Chiari malformation (Type I) is a congenital brain condition characterized by a downward herniation of the cerebellar tonsils, i.e. the lower aspect of the cerebellum (the “hind brain” which is responsible for balance and coordination) beyond the inferior limit of the main skull opening leading to the cervical spinal canal, the foramen magnum. Normally, the space at the foramen magnum is enough only for the presence of the lowest aspect of the brain stem (the medulla) as it transitions to the upper most aspect of the cervical spinal cord. In Chiari malformation, the herniated cerebellar tonsils cause “crowding” at the level of the foraman magnum, causing compression on the cervicomedullary junction (the transitioning area from the brain stem, i.e. medulla, to the cervical spinal cord). This “crowding” also results in obstruction to the normal cerebrospinal fluid (CSF) flow that occurs around the surface of the brain, brain stem and spinal cord.
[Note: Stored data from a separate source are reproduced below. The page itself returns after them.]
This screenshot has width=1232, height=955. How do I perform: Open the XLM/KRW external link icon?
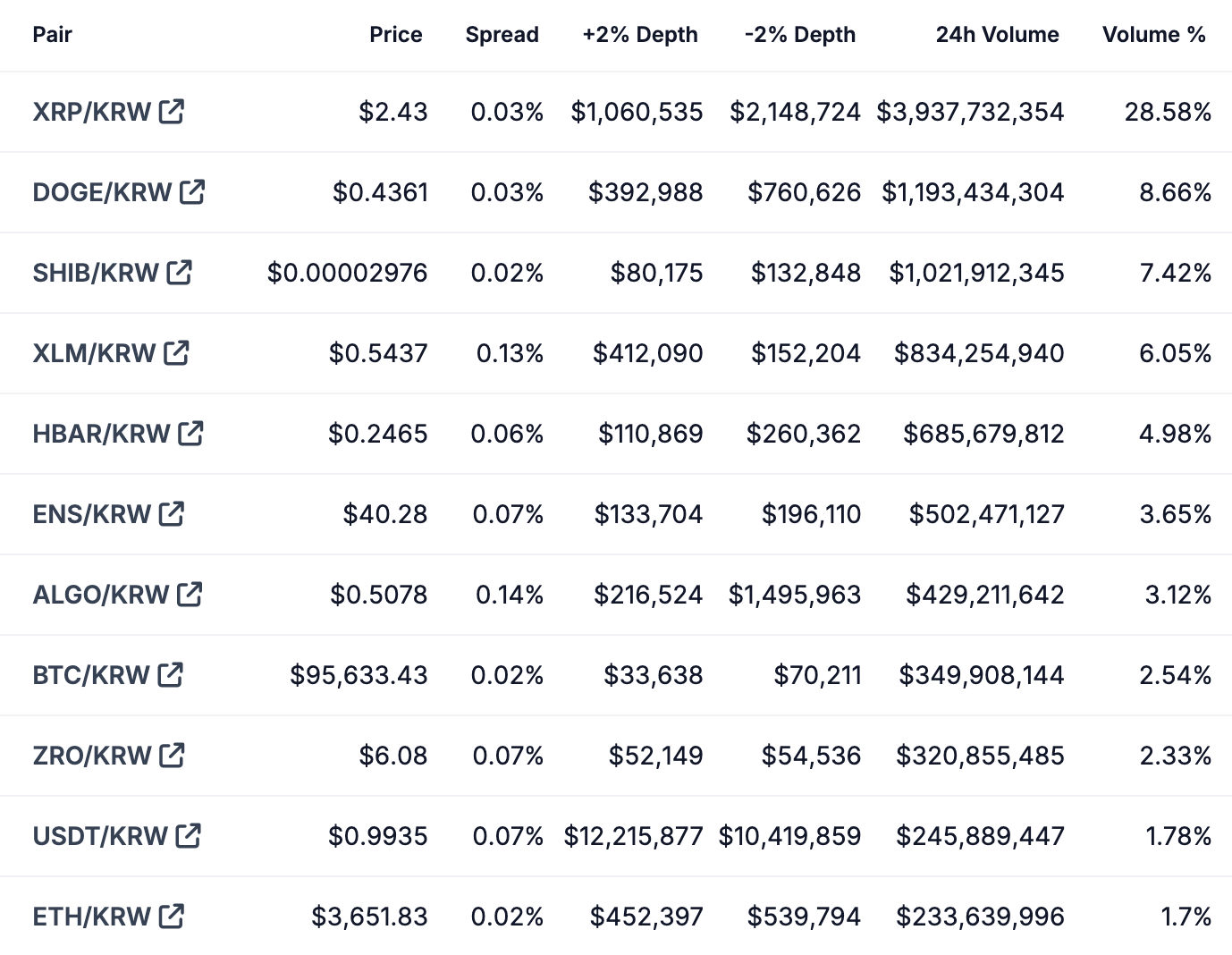(x=176, y=352)
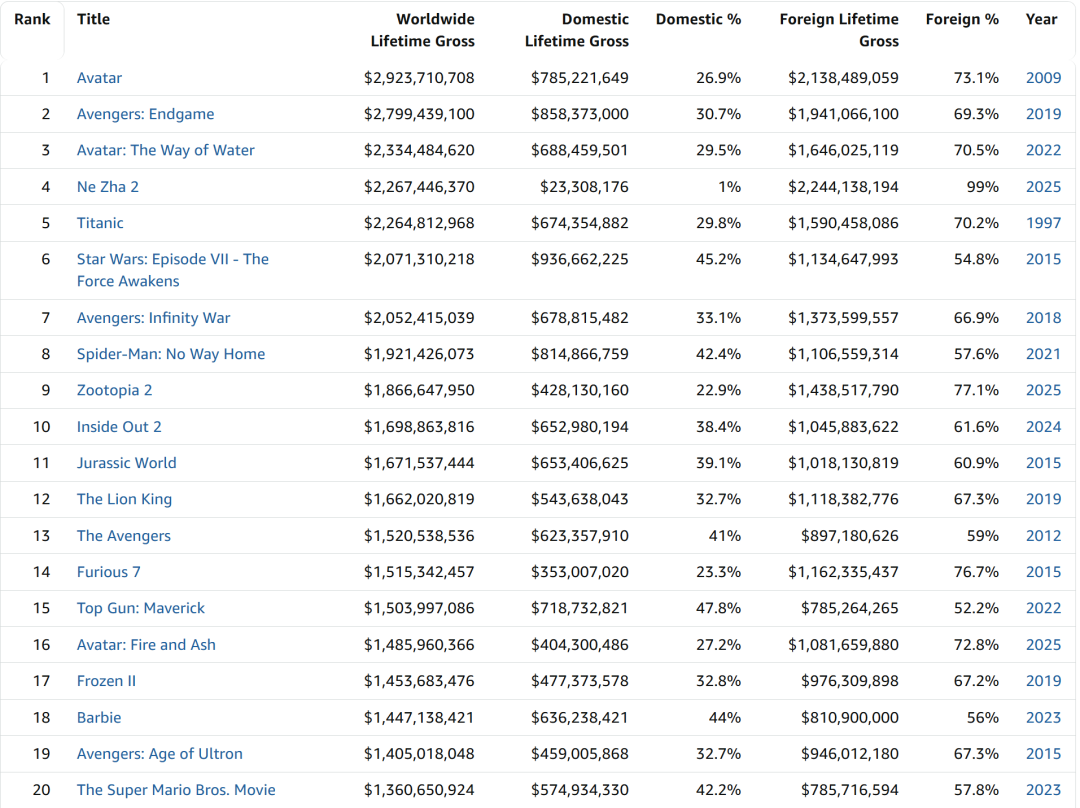Open the Jurassic World link
The width and height of the screenshot is (1080, 808).
pyautogui.click(x=126, y=463)
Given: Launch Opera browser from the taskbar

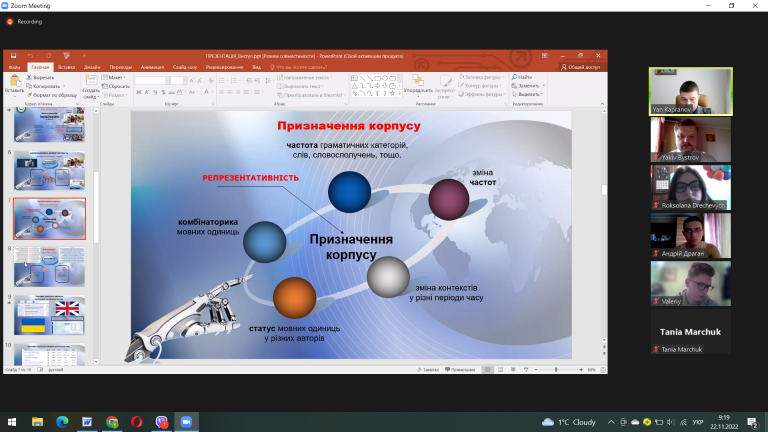Looking at the screenshot, I should click(137, 422).
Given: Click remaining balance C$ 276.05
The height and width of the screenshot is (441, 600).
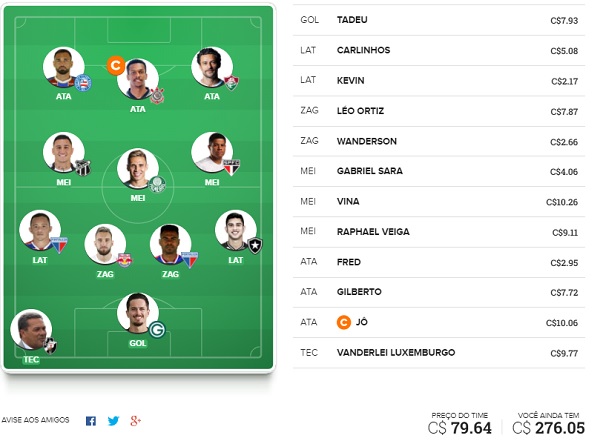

For Chiari patients, it is critically important to know that not all patients require surgery at the time of diagnosis. A careful analysis of the individual patient’s age, medical condition, type and severity of symptoms must be conducted by an expert surgeon experienced in managing Chiari malformation prior to proceeding with surgery.
It is our mission to deliver world-class care to each and every patient with respect and compassion. We strive to treat each patient as if he or she is our own family member.